What is the difference between a "homepage" and an online "profile"? Consider the digital folklore inspired personal homepages of net artist's Petra Cotright and Marisa Olson; or the the brutalist style of artist and musician Bill Wrutz's homepage; or the minimalist approach indie game artist Paolo Pedercini's took with his homepage; Or the animated design vibes of CSS artist's homepages like Shunya Koide and Agathe Cocco.

The "digital gardens" discussed in the MIT Technology Review article is another answer to that question.
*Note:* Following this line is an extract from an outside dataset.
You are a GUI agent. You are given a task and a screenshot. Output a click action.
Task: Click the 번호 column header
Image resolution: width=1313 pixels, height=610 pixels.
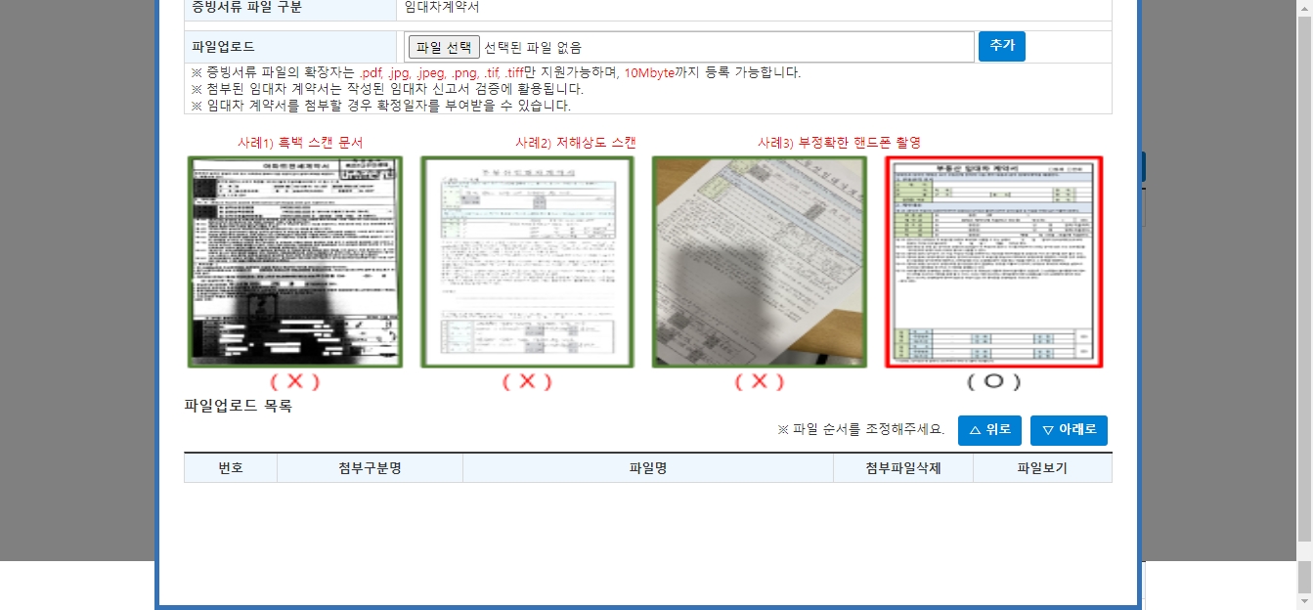click(230, 467)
Like web designer Melanie Richards' pages for example, Highlights a digital home for all the time's she highlights text in a book she's reading, or Melanie’s Bucket List a collection of places she has/has-yet to visit, or Good Things "a personal compilation of good sensory things in life." Other examples of digital gardens not mentioned in the article are Jake Is Listening, a collection of tracks creative coder Jake Albaugh is currently listening to, or Jake Quits a site where Jake publicly keeps track of how long it's been since he quit smoking, a public reminder he created to keep himself accountable.

In her performative lecture for the Transmediale festival, net artist Olia Lialina makes a distinctions between "Me vs My". In the Web's early days fandoms tended to dominate the Web rings, homepages used to be focused on our interests (My), rather than our selves (Me). If you chose one of your interests to create a digital home for, what would that be? Computer pioneer Ted Nelson coined lots of new words besides "hypertext" and "hypermedia" to convey his visions, Mike Dank is a fan of Nelson's and keeps a digital garden of #NelsonWords (side note: Ted Nelson's site is also worth checking out, he's spoken out against CSS in the past, his homepage's design reflects this position). Or maybe your fandom is more of a love/hate relationship, like Cody Ogden's Killed by Google, a digital graveyard for all the various tools/services Google released then abandoned or "sunset". Or maybe your digital garden collects something a bit more esoteric like Matthew Rayfield's stl.garden collection of publicly shared 3D (stl) files publicly on GitHub or Cory Arcangel's classic net art piece Data Diaries.